Un positionnement parfois complexe
Par manque de candidats, le métier d’IDEC est donc très en tension. C’est souvent par de la mobilité interne que les postes sont pourvus. « L’absence de formation spécifique des infirmiers référents et le fait qu’ils aient bénéficié d’un avancement en interne conduisent parfois à l’émergence de problèmes de positionnement et de légitimité vis-à-vis des équipes qu’ils encadrent », prévient R. Capmartin. Aux yeux de ses collègues, l’IDEC demeure souvent un infirmier qui doit savoir s’imposer comme leur supérieur hiérarchique. A cette difficulté de posture s’ajoute la pression des familles, de plus en plus exigeantes quant à la prise en charge. Lucie-Marie Morti est IDEC au sein de l’Ehpad « Résidence Océane » à Nantes. « Après 17 ans de carrière dans la réanimation polyvalente et 5 années dans cet Ehpad, je suis devenue infirmière coordinatrice. Bien connaître les familles est un véritable atout.

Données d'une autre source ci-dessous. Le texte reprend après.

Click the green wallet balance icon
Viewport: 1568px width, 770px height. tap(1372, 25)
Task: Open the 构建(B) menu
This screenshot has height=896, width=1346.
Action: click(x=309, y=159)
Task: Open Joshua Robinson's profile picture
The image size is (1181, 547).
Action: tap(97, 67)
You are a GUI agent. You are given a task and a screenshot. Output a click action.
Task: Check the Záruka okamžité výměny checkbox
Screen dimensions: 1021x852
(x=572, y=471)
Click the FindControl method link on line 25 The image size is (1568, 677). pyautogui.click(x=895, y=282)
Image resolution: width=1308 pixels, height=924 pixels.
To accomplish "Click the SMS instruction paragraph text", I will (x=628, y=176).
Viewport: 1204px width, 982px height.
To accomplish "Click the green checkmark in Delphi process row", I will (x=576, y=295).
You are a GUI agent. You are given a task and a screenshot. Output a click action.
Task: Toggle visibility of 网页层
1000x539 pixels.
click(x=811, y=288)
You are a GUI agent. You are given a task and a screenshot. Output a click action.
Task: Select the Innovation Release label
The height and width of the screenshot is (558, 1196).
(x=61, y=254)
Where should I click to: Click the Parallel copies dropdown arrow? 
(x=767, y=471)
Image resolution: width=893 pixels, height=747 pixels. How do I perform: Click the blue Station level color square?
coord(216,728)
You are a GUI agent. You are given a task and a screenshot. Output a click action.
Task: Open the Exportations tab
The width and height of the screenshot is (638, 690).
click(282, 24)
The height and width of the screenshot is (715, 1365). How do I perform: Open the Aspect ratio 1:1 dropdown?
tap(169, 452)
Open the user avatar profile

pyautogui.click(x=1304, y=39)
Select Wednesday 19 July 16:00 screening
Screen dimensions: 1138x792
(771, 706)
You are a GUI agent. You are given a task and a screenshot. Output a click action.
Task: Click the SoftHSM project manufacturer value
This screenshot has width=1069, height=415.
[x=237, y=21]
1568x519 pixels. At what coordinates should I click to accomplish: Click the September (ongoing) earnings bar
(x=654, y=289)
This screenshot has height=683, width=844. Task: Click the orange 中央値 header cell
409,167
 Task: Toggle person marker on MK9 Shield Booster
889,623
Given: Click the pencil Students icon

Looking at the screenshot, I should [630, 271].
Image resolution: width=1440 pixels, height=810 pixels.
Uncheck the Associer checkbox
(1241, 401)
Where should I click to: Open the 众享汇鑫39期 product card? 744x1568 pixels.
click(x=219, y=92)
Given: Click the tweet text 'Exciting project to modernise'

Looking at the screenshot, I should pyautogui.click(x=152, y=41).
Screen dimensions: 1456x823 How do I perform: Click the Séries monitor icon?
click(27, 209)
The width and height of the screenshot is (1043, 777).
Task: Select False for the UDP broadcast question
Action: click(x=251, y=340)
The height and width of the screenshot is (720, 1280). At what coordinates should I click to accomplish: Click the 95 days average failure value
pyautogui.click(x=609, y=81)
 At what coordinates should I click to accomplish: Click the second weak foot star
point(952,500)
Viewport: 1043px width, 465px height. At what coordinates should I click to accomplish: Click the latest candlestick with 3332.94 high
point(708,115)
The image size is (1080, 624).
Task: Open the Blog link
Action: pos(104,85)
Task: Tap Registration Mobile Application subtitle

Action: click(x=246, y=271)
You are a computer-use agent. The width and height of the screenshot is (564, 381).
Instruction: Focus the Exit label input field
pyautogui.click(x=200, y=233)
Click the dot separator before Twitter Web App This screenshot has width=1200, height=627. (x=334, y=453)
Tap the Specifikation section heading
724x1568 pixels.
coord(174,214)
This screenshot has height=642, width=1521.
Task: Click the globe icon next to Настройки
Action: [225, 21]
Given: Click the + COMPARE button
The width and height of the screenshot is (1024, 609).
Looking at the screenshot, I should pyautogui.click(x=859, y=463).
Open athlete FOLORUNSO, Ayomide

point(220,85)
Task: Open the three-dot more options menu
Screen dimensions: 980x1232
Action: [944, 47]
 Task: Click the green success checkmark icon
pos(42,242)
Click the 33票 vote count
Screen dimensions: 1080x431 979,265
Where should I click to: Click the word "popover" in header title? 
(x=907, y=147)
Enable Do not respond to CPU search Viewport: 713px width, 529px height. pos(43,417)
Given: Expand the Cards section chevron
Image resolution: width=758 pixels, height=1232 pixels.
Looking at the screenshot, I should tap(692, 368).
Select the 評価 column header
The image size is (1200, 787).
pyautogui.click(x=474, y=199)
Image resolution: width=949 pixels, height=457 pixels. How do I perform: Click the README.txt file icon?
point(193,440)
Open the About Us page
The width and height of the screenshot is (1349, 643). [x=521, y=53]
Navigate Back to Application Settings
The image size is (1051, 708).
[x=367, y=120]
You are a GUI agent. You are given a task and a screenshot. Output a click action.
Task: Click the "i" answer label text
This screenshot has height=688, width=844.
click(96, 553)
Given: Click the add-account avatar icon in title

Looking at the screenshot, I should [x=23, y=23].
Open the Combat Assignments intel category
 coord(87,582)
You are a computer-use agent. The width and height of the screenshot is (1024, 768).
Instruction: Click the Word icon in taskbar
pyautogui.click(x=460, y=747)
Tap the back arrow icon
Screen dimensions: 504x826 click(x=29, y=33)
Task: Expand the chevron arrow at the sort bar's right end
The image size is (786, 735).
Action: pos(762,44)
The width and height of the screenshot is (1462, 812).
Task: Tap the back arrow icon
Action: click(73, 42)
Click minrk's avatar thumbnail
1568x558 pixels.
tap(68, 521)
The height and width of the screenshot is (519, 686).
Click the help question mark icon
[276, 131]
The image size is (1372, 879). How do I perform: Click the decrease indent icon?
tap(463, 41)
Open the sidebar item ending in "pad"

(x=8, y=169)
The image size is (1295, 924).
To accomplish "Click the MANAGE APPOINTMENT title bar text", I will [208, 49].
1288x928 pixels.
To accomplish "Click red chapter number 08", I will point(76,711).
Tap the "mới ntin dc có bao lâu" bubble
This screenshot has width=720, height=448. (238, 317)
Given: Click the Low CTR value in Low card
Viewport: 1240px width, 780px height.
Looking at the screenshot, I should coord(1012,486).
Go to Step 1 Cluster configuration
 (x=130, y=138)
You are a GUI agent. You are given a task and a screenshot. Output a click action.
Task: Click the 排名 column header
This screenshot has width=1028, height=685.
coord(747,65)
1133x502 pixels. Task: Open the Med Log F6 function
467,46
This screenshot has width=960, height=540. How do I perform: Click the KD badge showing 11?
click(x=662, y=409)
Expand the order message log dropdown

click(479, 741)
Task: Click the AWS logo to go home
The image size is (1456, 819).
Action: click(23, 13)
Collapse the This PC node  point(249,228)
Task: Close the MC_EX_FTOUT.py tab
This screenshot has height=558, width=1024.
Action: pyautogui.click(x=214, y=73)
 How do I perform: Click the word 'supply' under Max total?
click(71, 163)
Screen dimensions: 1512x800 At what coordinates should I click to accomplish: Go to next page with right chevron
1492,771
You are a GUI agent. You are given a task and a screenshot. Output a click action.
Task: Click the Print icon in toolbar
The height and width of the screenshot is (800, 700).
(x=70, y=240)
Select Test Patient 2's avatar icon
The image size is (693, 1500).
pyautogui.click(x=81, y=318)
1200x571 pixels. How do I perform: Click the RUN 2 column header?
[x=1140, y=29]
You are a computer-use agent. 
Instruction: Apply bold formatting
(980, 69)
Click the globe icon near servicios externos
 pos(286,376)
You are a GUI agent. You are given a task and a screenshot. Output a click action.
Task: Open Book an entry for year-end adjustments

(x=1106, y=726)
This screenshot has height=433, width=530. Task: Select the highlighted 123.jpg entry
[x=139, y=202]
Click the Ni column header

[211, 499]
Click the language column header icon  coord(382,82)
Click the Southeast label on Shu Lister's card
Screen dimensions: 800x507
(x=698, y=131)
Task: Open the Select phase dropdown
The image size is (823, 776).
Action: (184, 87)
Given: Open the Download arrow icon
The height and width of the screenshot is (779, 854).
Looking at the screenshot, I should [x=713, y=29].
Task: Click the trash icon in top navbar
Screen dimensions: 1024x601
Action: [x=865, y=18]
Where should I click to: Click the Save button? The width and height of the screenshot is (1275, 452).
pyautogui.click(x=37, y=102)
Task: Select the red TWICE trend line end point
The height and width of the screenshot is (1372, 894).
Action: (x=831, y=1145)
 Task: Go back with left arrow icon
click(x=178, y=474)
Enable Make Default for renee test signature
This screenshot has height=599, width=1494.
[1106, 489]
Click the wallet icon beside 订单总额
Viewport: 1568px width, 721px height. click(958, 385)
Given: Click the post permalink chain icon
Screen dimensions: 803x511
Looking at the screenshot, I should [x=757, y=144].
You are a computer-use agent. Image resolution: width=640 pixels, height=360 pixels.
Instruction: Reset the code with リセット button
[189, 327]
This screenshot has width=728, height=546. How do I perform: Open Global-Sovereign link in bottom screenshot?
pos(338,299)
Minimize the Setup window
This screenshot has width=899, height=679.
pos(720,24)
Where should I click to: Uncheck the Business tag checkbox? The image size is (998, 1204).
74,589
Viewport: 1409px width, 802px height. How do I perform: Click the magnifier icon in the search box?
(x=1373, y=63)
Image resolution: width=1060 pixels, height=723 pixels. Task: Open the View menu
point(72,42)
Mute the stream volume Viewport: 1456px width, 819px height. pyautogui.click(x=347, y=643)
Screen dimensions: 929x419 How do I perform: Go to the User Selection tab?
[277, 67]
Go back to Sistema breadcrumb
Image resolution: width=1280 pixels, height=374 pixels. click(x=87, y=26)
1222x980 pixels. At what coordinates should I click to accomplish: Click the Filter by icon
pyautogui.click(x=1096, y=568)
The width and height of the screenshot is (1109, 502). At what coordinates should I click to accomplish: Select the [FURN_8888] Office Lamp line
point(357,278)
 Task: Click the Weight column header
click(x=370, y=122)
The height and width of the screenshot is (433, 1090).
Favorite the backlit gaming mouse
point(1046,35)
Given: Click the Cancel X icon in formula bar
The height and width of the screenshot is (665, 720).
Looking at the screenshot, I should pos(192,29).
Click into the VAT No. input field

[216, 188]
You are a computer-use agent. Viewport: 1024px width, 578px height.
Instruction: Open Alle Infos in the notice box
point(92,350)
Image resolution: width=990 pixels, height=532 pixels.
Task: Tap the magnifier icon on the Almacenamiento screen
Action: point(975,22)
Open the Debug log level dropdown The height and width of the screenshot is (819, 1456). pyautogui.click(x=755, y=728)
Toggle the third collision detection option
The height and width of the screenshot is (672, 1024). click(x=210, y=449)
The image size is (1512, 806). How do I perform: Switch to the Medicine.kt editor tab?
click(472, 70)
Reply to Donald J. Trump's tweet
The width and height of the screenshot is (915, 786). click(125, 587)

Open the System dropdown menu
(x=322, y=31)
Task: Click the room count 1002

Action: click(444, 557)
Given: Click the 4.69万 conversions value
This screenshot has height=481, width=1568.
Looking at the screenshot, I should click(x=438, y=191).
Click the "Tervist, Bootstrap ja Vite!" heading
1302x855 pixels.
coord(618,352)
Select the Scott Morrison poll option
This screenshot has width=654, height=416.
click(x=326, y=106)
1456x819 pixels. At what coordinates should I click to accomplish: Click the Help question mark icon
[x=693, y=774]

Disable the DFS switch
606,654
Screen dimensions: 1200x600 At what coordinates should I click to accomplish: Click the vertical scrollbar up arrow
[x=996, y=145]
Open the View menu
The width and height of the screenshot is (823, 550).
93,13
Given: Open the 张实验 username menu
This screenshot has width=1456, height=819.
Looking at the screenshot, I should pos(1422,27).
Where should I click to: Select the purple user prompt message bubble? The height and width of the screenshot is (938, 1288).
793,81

Il faut avoir une vision très globale de la gestion de l’établissement, mais aussi beaucoup de flegme, de sang-froid et de calme car certaines problématiques comme les relations avec les familles et les équipes sont difficiles à gérer. Il est important d’être très organisé car on travaille avec de nombreux intervenants. Un IDEC non expérimenté peut tout à fait correspondre au poste. Cela dépend vraiment de sa personnalité et de la conscience qu’il a de ses responsabilités ». L-M. Morti aime son métier et le travail en équipe qui en découle. Elle reconnaît être aujourd’hui mieux considérée grâce à son statut de cadre référente. « C’est un métier très enrichissant. Désormais, je fais essentiellement du management. Je ne porte la blouse que si je prête main forte aux soignants, ce qui me permets de mieux comprendre leurs besoins. Le reste du temps, je suis habillée en civil ». Elle n’a pas abandonné le soin, mais elle l’aborde de façon plus globale.